A heuristic one-dimensional (1D) model of crumpling, described schematically in the insets to Fig. 4d, provides intuition for the behavior of \(\ell \left( {n = 1,{\tilde{\mathrm \Delta }}} \right)\) in the two limits. For small compression, the sheet can be compacted by creating a circumferential fold along the sheet, which at this stage of the crumpling is roughly cylindrical. This fold serves as a hinge that the cylinder can bend along without the need to create new folds. The sheet can thus compress continuously, creating new hinges when the freedom of travel provided by the existing hinges runs out, as described in inset schematic 1. In this regime \(\ell\) is proportional to the number of hinges created, leading to a linear relation between \(\ell\) and the distance the piston compressed the sheet, i.e., \(\ell \sim (1 - {\tilde{\mathrm \Delta }})\). For large compression, the sheet is tightly packed and all facets of the sheet must be broken when compression is increased. This breaking of all facets doubles the total length of creases for every halving of \({\tilde{\mathrm \Delta }}\), leading to the observed scaling of \(\ell \sim {\tilde{\mathrm \Delta }}^{ - 1}\), and represented in inset schematic 2.
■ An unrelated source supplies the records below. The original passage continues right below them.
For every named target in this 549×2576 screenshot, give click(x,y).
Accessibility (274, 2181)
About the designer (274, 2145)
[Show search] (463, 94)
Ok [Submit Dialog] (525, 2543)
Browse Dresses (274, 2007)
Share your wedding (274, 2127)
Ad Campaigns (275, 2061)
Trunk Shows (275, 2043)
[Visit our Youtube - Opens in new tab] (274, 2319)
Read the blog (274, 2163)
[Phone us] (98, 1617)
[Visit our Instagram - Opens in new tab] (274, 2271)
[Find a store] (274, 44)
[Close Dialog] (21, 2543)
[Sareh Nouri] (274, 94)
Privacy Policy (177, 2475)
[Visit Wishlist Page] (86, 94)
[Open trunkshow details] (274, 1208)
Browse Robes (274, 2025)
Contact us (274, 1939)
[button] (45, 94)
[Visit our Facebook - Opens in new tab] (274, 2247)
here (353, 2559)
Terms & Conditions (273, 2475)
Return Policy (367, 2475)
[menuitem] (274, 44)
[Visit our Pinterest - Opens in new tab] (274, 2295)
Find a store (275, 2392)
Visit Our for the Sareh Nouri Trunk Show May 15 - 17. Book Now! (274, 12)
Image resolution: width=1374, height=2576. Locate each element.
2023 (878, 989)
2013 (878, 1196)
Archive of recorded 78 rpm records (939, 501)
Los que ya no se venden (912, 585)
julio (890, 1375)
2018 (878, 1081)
The crumpled state can be thought of as one point in a hyper-dimensional configuration space, where the angle of each individual fold corresponds to a dimension, and the folding dynamics are represented by a trajectory in configuration space. The seemingly unbounded increase of \(\ell\) for large n implies that most of these trajectories lead to a dead-end where the system jams. The sheet cannot smoothly compact by deforming along existing creases; instead, to reach the designated compaction new, energetically expensive creases are created. Because of the complexity of such a configuration space, it is nontrivial that much of this system’s evolution can be captured by a single state equation. In contrast to classical glassy systems, where the dynamics are illustrated as a stroll in a complex energy landscape, our system holds richer dynamics. When our system jams in a local minimum, it supports further confinement by introducing new ridges or valleys, increasing the dimensionality of the system. Furthermore, the energy landscape changes as a result of the interactions between the new and existing folds. It would be meaningful in the future to explore the dynamics of how the energy landscape evolves as folds accumulate. It may also be noteworthy to look for state variables in other systems that evolve under geometric and mechanical constraints. For example, earthquake fault networks evolve via the accumulation and release of tectonic stresses by the formation of new faults or slip along pre-existing faults that are themselves remnants of its seismic history22. More provocatively, we may consider the evolution of functional materials, such as proteins23,24,25, where several recent works suggest that through continuous structural alterations, resulting from cyclic loading, genetic complexity is reduced via evolutionary selection to perform a specific mechanical task.